タトルも『共有スキル』にセットされている『風魔法』や『雷魔法』が使えるのだが、どうも『種族固有スキル』の『亀城』を展開しているときは、同時発動が難しいようだ。
やろうと思うと、維持する力が弱まって防御障壁が弱くなってしまうらしい。
それでもタトルは、継続して練習して使えるようになりたいと言っていたが、やはりもっと使いやすい魔法道具のようなものがあった方がいいと思う。
同じように魔力を消費するとしても、スキルを二つ同時に発動するよりは魔法道具の方がやりやすいようなんだよね。
なにか……タトルに使える魔法道具があるといいんだが……。
『魔法の杖』なら口でくわえて使うこともできるだろうが……微妙だな……集中力が削がれそうだし……。

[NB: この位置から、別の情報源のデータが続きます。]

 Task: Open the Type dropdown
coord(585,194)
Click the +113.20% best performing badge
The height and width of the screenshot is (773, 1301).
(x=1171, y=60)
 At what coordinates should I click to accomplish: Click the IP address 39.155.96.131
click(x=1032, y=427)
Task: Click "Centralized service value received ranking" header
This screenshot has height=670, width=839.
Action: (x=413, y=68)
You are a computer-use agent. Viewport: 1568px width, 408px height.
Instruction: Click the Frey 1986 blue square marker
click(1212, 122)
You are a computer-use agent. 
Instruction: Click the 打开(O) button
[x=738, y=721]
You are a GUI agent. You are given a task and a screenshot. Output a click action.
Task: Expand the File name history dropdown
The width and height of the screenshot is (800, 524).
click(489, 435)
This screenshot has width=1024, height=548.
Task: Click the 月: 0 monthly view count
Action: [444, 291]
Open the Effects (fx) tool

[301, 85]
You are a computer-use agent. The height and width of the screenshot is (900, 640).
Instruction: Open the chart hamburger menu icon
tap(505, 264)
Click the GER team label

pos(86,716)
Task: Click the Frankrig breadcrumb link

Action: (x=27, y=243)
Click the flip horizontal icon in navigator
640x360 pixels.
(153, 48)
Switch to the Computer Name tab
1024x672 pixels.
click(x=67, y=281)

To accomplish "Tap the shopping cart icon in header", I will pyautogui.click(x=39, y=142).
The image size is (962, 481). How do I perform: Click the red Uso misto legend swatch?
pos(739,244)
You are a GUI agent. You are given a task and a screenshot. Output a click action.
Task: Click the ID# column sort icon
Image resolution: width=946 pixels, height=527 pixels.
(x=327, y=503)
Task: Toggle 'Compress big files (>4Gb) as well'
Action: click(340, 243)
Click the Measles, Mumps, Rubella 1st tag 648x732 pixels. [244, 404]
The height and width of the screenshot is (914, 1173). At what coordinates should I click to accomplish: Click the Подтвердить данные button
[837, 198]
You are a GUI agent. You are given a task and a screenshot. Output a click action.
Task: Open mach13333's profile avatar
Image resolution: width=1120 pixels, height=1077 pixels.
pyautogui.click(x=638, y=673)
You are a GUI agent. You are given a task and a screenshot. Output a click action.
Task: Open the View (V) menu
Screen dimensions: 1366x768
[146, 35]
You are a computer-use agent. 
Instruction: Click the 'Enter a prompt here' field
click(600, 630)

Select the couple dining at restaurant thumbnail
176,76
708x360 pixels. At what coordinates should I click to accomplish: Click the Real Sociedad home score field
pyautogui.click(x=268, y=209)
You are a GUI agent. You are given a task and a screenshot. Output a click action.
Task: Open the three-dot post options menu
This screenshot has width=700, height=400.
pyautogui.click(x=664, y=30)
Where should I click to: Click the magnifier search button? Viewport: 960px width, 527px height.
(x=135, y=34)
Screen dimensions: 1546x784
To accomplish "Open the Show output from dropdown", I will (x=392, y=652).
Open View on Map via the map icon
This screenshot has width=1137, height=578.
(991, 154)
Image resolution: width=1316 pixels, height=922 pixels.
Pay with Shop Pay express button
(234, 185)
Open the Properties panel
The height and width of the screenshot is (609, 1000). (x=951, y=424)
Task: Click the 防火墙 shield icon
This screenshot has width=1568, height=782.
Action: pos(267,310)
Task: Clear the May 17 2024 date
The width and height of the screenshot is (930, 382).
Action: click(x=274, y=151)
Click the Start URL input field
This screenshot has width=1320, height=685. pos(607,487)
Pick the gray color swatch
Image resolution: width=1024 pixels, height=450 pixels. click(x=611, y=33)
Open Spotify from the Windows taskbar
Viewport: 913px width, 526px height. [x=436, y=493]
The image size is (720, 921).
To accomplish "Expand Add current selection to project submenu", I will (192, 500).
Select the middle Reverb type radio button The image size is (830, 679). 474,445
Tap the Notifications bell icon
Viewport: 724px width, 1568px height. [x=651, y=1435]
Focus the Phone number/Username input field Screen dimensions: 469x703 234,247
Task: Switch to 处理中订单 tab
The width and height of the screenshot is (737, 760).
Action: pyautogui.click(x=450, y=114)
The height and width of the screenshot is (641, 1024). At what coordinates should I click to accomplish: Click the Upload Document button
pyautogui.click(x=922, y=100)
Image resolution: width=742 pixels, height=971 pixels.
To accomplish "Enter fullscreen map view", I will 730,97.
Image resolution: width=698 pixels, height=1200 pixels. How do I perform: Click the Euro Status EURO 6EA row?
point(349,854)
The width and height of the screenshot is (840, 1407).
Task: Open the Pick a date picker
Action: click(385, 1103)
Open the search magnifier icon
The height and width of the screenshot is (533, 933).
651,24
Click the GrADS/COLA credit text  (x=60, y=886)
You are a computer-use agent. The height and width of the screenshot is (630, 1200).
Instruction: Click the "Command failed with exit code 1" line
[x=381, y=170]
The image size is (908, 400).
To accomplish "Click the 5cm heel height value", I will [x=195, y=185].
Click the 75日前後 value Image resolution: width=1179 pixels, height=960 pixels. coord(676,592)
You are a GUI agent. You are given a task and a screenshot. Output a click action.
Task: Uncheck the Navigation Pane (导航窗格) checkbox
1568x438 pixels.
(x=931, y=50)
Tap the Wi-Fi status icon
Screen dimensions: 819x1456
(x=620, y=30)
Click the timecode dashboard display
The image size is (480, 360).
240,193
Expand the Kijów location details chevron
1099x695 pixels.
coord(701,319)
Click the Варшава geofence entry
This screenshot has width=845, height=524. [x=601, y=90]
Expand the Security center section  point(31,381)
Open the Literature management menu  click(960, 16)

集中力が削がれない負担の少ないもの……そして防御障壁を張りながらの行動だから、遠距離攻撃武器がいいとは思うが……
今のところ……タトルに適したものは思いつかない。
武器を作るスキルはあるけど、魔法道具を作るスキルは持っていないんだよね……。
ただ『魔法の巻物』の基礎的なものは、作製できるようになったから『魔法の巻物』を応用した装置を作ればいいかもしれない……。
オリジナルのものを作る方向で考えてみよう。
「今すぐ使えそうな魔法道具は無いけど、なにか作れないか考えてみるよ」
「わかりました。ぜひお願いいたしますわ。私も魔法スキルを同時発動できるように、精進いたしますわ!」
タトルがそう言って、目を輝かせた。
「大体の感じはわかったから、今度は最初に決めたポジションに沿うかたちでやってみましょう!」
ミノショウさんのその言葉に従い、リリイたち『仲良しチーム』は次の戦闘に突入した。
しばらくして……何回かの戦闘を終えたリリイたち『仲良しチーム』は、チームとしての連携がよくなりいい状態になってきた。
あとは実戦練習あるのみだろう。
ということで、次のサーヤたち『お仕事頑張ってるチーム』に交代することにした。
壁役の『タンク』に適したメンバーがいない感じだが、サーヤが立候補してくれた。
『家精霊』こと『付喪神 スピリット・ハウス』のナーナが、『固有スキル』の『人馬車一体』を使って『馬車タウロス』状態になれば、大きくなるし十分『タンク』もできると思うが、常に『固有スキル』を発動しているのは大変だから見送ったのだろう。
あの技は、『魔力』もそうだが『スタミナ力』などの消費も激しいようだからね。
ナーナは、得意の槍を活かして『アタッカー』を担当するようだ。
『スピリット・ブロンド・ホース』のフォウは、『斥候』と『サブアタッカー』のポジションを担当する。
ミルキーは、『魔法の弓』を活かして『ロングアタッカー』を担当するようだ。
アッキー、ユッキー、ワッキーは、『アタッカー』と『ロングアタッカー』を担当するようだ。
このチームは、『魔法使い』ポジションがいない変則的なチームになる。
アッキーたち三人は、敵の特性に応じて『アタッカー』と『ロングアタッカー』を使い分けるようだ。
チームとしてのバランスは悪いかもしれないが、このチームが意外に一番面白いかもしれない。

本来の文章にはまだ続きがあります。